Stored data entries:

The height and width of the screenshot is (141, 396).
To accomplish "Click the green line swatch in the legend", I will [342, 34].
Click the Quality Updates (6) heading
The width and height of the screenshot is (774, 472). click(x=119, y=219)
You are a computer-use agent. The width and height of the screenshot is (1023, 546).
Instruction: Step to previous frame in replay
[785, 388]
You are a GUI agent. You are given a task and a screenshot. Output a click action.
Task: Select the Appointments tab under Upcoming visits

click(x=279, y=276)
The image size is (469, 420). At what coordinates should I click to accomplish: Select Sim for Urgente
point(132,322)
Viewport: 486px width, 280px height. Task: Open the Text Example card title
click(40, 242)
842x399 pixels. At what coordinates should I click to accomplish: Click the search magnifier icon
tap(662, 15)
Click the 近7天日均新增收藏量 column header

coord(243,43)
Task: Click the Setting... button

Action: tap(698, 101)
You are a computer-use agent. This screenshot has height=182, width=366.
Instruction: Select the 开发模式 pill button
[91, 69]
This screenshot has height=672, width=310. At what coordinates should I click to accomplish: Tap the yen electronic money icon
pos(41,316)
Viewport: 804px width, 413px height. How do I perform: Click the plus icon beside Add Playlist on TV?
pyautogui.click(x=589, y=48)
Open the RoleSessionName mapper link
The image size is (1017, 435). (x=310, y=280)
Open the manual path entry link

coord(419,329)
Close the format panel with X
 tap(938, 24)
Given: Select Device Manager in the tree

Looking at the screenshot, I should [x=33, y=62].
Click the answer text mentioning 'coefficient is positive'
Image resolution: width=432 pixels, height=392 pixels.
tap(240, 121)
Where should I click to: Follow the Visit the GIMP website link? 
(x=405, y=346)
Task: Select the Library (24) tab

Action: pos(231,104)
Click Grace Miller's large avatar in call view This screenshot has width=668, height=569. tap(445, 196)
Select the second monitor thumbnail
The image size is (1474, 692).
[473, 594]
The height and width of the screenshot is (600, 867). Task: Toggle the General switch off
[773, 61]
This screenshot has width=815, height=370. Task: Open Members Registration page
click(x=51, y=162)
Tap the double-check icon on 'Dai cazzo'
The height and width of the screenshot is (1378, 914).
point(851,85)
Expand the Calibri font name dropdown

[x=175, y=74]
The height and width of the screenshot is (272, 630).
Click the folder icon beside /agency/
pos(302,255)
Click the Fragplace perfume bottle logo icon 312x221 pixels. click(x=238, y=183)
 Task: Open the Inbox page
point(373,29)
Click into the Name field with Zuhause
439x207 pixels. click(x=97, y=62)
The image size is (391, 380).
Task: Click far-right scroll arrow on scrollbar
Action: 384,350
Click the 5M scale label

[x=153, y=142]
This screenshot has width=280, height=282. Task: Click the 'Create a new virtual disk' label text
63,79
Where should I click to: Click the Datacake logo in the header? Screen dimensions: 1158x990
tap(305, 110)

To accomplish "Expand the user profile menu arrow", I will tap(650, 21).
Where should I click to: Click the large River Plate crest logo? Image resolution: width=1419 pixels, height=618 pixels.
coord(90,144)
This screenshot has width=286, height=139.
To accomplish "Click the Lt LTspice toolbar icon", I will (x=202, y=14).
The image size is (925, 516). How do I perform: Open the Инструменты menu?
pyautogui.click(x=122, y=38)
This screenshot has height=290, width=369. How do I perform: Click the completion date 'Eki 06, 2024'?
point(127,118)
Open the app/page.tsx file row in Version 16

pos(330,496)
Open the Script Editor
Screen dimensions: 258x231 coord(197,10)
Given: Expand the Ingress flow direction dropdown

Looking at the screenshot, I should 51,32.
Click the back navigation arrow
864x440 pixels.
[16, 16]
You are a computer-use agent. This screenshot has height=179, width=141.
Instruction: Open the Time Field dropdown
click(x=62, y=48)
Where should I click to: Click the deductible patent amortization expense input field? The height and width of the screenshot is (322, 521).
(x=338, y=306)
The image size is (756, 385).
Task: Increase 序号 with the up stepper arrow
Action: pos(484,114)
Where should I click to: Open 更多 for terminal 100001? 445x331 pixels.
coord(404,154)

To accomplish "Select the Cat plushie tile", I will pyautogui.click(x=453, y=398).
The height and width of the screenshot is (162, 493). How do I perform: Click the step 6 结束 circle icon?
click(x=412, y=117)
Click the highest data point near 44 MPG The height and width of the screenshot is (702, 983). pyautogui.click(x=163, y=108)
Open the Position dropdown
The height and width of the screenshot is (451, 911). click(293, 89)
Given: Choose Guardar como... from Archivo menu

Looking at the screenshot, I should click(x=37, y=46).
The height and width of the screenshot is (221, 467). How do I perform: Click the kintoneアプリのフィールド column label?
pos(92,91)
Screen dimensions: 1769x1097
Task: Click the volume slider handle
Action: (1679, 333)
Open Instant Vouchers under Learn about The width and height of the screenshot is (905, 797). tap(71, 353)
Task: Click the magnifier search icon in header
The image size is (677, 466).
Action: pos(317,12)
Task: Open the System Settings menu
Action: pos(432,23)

PROBLEM DETAILS =
Each record above is to be restated word for word.

RESULT OF THE TASK =
The height and width of the screenshot is (141, 396).
To accomplish "Click the green line swatch in the legend", I will [342, 34].
Click the Quality Updates (6) heading
The width and height of the screenshot is (774, 472). click(x=119, y=219)
You are a computer-use agent. The width and height of the screenshot is (1023, 546).
Instruction: Step to previous frame in replay
[785, 388]
You are a GUI agent. You are given a task and a screenshot. Output a click action.
Task: Select the Appointments tab under Upcoming visits

click(x=279, y=276)
The image size is (469, 420). At what coordinates should I click to accomplish: Select Sim for Urgente
point(132,322)
Viewport: 486px width, 280px height. Task: Open the Text Example card title
click(40, 242)
842x399 pixels. At what coordinates should I click to accomplish: Click the search magnifier icon
tap(662, 15)
Click the 近7天日均新增收藏量 column header

coord(243,43)
Task: Click the Setting... button

Action: tap(698, 101)
You are a computer-use agent. This screenshot has height=182, width=366.
Instruction: Select the 开发模式 pill button
[91, 69]
This screenshot has height=672, width=310. At what coordinates should I click to accomplish: Tap the yen electronic money icon
pos(41,316)
Viewport: 804px width, 413px height. How do I perform: Click the plus icon beside Add Playlist on TV?
pyautogui.click(x=589, y=48)
Open the RoleSessionName mapper link
The image size is (1017, 435). (x=310, y=280)
Open the manual path entry link

coord(419,329)
Close the format panel with X
 tap(938, 24)
Given: Select Device Manager in the tree

Looking at the screenshot, I should [x=33, y=62].
Click the answer text mentioning 'coefficient is positive'
Image resolution: width=432 pixels, height=392 pixels.
tap(240, 121)
Where should I click to: Follow the Visit the GIMP website link? 
(x=405, y=346)
Task: Select the Library (24) tab

Action: pos(231,104)
Click Grace Miller's large avatar in call view This screenshot has width=668, height=569. tap(445, 196)
Select the second monitor thumbnail
The image size is (1474, 692).
[473, 594]
The height and width of the screenshot is (600, 867). Task: Toggle the General switch off
[773, 61]
This screenshot has width=815, height=370. Task: Open Members Registration page
click(x=51, y=162)
Tap the double-check icon on 'Dai cazzo'
The height and width of the screenshot is (1378, 914).
point(851,85)
Expand the Calibri font name dropdown

[x=175, y=74]
The height and width of the screenshot is (272, 630).
Click the folder icon beside /agency/
pos(302,255)
Click the Fragplace perfume bottle logo icon 312x221 pixels. click(x=238, y=183)
 Task: Open the Inbox page
point(373,29)
Click into the Name field with Zuhause
439x207 pixels. click(x=97, y=62)
The image size is (391, 380).
Task: Click far-right scroll arrow on scrollbar
Action: 384,350
Click the 5M scale label

[x=153, y=142]
This screenshot has width=280, height=282. Task: Click the 'Create a new virtual disk' label text
63,79
Where should I click to: Click the Datacake logo in the header? Screen dimensions: 1158x990
tap(305, 110)

To accomplish "Expand the user profile menu arrow", I will tap(650, 21).
Where should I click to: Click the large River Plate crest logo? Image resolution: width=1419 pixels, height=618 pixels.
coord(90,144)
This screenshot has width=286, height=139.
To accomplish "Click the Lt LTspice toolbar icon", I will (x=202, y=14).
The image size is (925, 516). How do I perform: Open the Инструменты menu?
pyautogui.click(x=122, y=38)
This screenshot has height=290, width=369. How do I perform: Click the completion date 'Eki 06, 2024'?
point(127,118)
Open the app/page.tsx file row in Version 16

pos(330,496)
Open the Script Editor
Screen dimensions: 258x231 coord(197,10)
Given: Expand the Ingress flow direction dropdown

Looking at the screenshot, I should 51,32.
Click the back navigation arrow
864x440 pixels.
[16, 16]
You are a computer-use agent. This screenshot has height=179, width=141.
Instruction: Open the Time Field dropdown
click(x=62, y=48)
Where should I click to: Click the deductible patent amortization expense input field? The height and width of the screenshot is (322, 521).
(x=338, y=306)
The image size is (756, 385).
Task: Increase 序号 with the up stepper arrow
Action: pos(484,114)
Where should I click to: Open 更多 for terminal 100001? 445x331 pixels.
coord(404,154)

To accomplish "Select the Cat plushie tile", I will pyautogui.click(x=453, y=398).
The height and width of the screenshot is (162, 493). How do I perform: Click the step 6 结束 circle icon?
click(x=412, y=117)
Click the highest data point near 44 MPG The height and width of the screenshot is (702, 983). pyautogui.click(x=163, y=108)
Open the Position dropdown
The height and width of the screenshot is (451, 911). click(293, 89)
Given: Choose Guardar como... from Archivo menu

Looking at the screenshot, I should click(x=37, y=46).
The height and width of the screenshot is (221, 467). How do I perform: Click the kintoneアプリのフィールド column label?
pos(92,91)
Screen dimensions: 1769x1097
Task: Click the volume slider handle
Action: (1679, 333)
Open Instant Vouchers under Learn about The width and height of the screenshot is (905, 797). tap(71, 353)
Task: Click the magnifier search icon in header
The image size is (677, 466).
Action: pos(317,12)
Task: Open the System Settings menu
Action: pos(432,23)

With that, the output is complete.